(PROBLEM DESCRIPTION)
Retype the data that follows exactly. No pictures belong in the copy.

Stored data:

--- START ---

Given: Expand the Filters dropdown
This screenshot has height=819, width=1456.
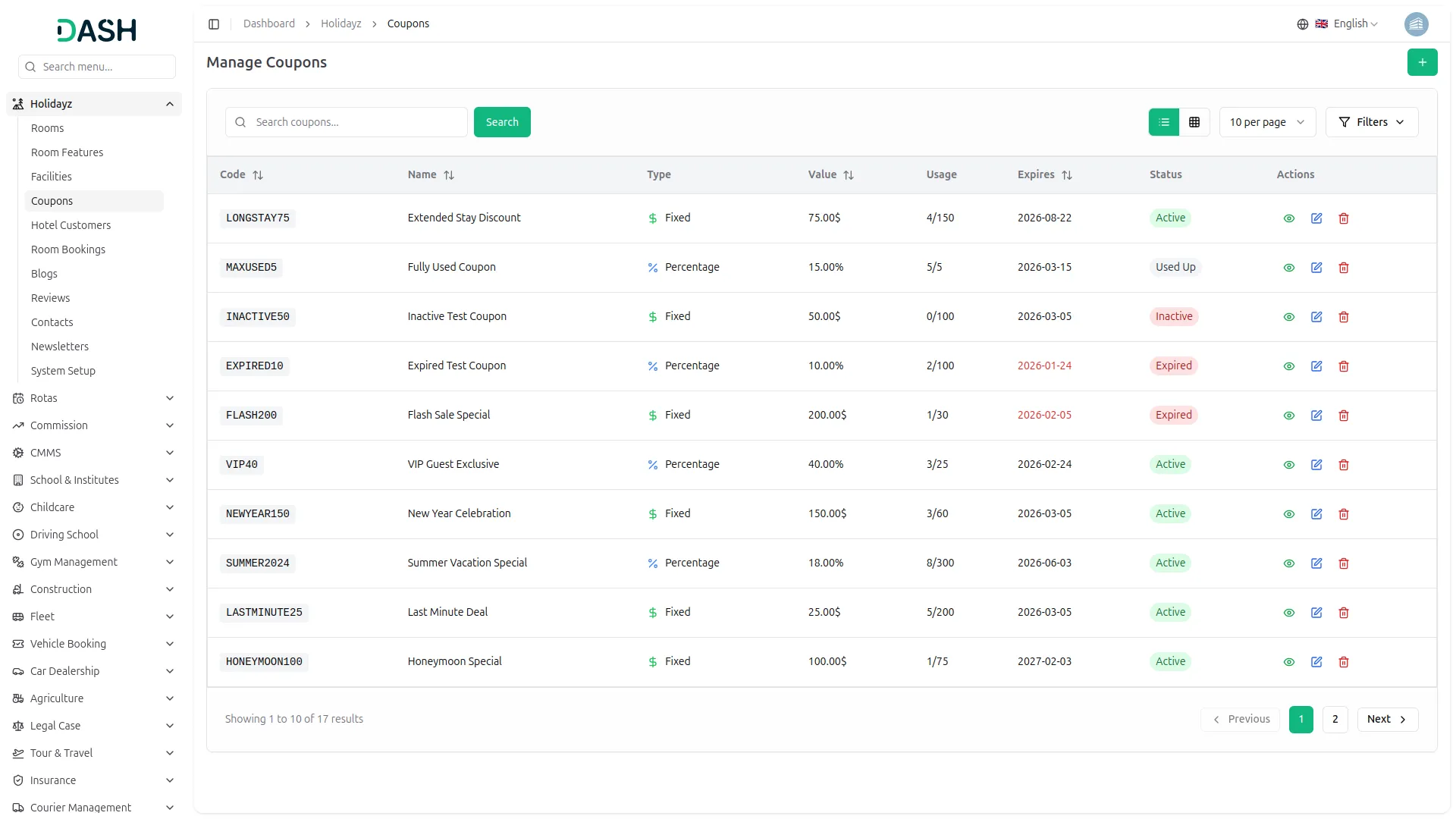Looking at the screenshot, I should 1371,122.
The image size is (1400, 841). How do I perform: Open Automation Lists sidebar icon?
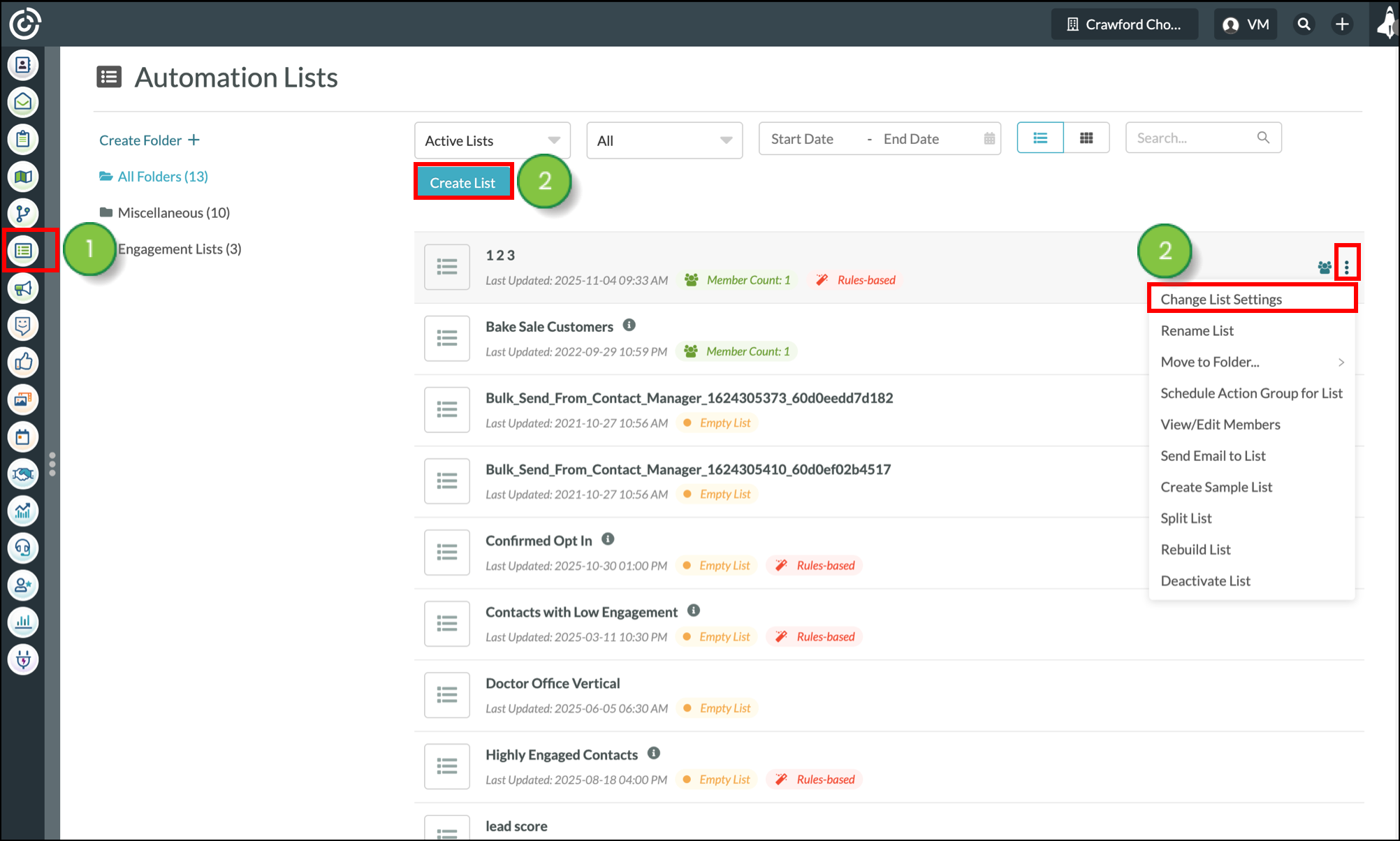coord(23,250)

--- END ---

(ANSWER TO THE PROBLEM)
Given: Expand the Filters dropdown
This screenshot has height=819, width=1456.
Looking at the screenshot, I should 1371,122.
The image size is (1400, 841). How do I perform: Open Automation Lists sidebar icon?
coord(23,250)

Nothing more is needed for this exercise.